Not too surprisingly, Alice keeps her work and private life fairly separate. Her mom doesn’t know anything about it but her younger brother does. It’s profitable work, as she is able to afford to live in a house on her own. It’s interesting to see this line of work be portrayed as what it is: work. Complete with the long hours put behind it, the competition that comes with it, and the constant struggle to maintain, satisfy, and build a reliable clientele. An early scene showing how a rival cam girl manages to out-do Alice’s goals is really efficient in showing the crushing disappointment and defeat Alice feels. She’s likable enough at that point that we can’t help but empathize with her. It’s a cut-throat business, and you have to be really good to succeed.
Then something strange happens: Alice is locked out of her account, unable to log in to the site in order to do her show. Someone else is using her account. Someone who looks exactly like her, uses the same name, and seemingly performs from the same place: her bedroom. This new Lola is an exact mirror image, and if at first Alice thinks these might be old recordings that someone might be replaying, this is quickly dispelled when Alice is able to interact with her like one of her clients.
As Alice tries to figure out who’s behind this, the alternate Lola makes things worse by doing things that Alice wouldn’t, resulting in some of her clients popping up in her real life and in Lola’s popularity exploding. Lola manages a level of success and notoriety that wasn’t attainable before. Alice is determined to get her livelihood back.

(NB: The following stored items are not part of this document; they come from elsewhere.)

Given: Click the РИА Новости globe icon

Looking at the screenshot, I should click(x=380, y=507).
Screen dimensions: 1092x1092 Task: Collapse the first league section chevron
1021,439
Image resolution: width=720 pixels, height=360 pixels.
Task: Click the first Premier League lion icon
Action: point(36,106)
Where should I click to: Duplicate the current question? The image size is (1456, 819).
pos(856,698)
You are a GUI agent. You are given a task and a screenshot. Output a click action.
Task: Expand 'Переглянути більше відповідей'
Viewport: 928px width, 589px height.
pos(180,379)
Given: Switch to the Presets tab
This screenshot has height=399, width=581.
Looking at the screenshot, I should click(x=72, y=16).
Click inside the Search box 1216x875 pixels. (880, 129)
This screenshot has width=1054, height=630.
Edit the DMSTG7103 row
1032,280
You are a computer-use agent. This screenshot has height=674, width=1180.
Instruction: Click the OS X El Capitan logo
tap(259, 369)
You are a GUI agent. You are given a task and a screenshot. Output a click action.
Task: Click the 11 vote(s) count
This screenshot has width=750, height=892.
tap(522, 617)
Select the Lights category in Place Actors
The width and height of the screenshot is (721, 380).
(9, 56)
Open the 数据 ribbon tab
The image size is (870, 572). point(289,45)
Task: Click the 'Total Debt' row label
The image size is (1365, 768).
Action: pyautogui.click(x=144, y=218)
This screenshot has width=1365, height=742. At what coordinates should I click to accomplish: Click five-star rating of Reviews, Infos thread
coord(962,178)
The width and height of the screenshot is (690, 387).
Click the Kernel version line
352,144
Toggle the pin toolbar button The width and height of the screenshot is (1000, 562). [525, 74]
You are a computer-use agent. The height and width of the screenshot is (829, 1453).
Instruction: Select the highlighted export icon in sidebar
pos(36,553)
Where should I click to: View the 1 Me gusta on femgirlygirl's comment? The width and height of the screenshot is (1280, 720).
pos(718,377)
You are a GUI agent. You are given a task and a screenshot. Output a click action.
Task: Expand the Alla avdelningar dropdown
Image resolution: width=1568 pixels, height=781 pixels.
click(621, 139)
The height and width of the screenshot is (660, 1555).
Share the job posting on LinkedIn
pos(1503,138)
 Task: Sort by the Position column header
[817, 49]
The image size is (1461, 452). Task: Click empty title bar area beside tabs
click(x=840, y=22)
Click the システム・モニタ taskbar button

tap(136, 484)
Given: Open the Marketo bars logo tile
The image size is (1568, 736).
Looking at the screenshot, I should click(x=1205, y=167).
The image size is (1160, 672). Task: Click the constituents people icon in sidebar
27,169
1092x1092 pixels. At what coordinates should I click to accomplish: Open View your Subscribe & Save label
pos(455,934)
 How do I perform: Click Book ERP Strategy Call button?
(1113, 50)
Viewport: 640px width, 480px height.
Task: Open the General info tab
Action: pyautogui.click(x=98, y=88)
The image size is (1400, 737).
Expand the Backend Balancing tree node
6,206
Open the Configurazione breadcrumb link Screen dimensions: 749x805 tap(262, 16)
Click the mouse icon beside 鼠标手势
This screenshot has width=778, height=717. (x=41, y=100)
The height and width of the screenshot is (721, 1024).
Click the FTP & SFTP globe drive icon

Working incredibly well as a thriller, the theme at its core is a fascinating and increasingly topical one: online identity theft. Alice has literally been replaced with a duplicate online version of herself, which is as real and influential as anybody can be. This is closer to a reality than we’d like. Our identities, especially our image, *can* be stolen from us, and with increasing ease as new technologies develop. And with the growing concern of spyware which is now casually believed to be a given, especially on social media, this speaks to a very real possible threat. Although here it is presented as an effective, somewhat Cronenbergian (the authors cited Videodrome as an influence) way, this is the stuff of great genre output.
Terrific, well-built storyline and subtext aside, for a first feature-length film Daniel Goldhaber has a great visual style which only helps make the film more memorable. I’m definitely looking forward to what he does next. As Alice/Lola, Medeline Brewer is great, which is a good thing as she has to carry the film. I hadn’t realized that I’d previously seen her in Orange is the New Black and, fittingly, in an episode of Black Mirror. So I was already a fan of hers but didn’t recognize her here.
As I wrote this, I got two friend requests on my open Facebook page, from obviously fake profiles (you know the ones: they look like models, you have no idea who they are, have no ‘’friends’’ in common…). This new, evolving reality is incredibly ripe for great stories. This is one of them. And it’s kinda scary.